DATA UNDER STUDY:
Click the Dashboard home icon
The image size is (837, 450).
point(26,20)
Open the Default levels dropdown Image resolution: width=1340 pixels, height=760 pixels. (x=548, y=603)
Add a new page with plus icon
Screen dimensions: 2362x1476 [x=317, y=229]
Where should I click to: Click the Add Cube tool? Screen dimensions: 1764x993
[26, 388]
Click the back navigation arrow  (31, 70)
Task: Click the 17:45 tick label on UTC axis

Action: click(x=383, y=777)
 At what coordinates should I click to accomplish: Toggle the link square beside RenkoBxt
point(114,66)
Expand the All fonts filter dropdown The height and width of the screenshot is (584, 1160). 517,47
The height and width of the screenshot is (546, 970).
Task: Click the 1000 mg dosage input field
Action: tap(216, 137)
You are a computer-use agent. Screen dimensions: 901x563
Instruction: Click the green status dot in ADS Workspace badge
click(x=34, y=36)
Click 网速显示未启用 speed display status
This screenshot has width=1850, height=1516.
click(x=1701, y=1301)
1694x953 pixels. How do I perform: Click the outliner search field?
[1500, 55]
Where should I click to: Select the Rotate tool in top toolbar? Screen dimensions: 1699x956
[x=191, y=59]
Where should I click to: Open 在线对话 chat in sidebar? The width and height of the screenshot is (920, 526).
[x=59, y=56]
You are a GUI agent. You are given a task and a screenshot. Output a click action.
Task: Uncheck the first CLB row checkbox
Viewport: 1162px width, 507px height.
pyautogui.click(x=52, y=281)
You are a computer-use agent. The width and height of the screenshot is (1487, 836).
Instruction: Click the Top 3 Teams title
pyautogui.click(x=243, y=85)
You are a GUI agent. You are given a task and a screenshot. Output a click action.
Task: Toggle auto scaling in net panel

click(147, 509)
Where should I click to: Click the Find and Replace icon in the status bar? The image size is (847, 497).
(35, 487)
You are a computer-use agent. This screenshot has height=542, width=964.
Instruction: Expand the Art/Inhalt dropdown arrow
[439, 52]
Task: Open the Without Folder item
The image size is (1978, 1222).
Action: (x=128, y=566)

WHAT NEEDS TO BE DONE: Everything from the line with "Where should I click to: Open" through the final line of the entries above must be duplicated exactly; both ends belong, and no other line does.

ANSWER:
Where should I click to: Open 在线对话 chat in sidebar? The width and height of the screenshot is (920, 526).
[x=59, y=56]
You are a GUI agent. You are given a task and a screenshot. Output a click action.
Task: Uncheck the first CLB row checkbox
Viewport: 1162px width, 507px height.
pyautogui.click(x=52, y=281)
You are a computer-use agent. The width and height of the screenshot is (1487, 836).
Instruction: Click the Top 3 Teams title
pyautogui.click(x=243, y=85)
You are a GUI agent. You are given a task and a screenshot. Output a click action.
Task: Toggle auto scaling in net panel

click(147, 509)
Where should I click to: Click the Find and Replace icon in the status bar? The image size is (847, 497).
(35, 487)
You are a computer-use agent. This screenshot has height=542, width=964.
Instruction: Expand the Art/Inhalt dropdown arrow
[439, 52]
Task: Open the Without Folder item
The image size is (1978, 1222).
Action: (x=128, y=566)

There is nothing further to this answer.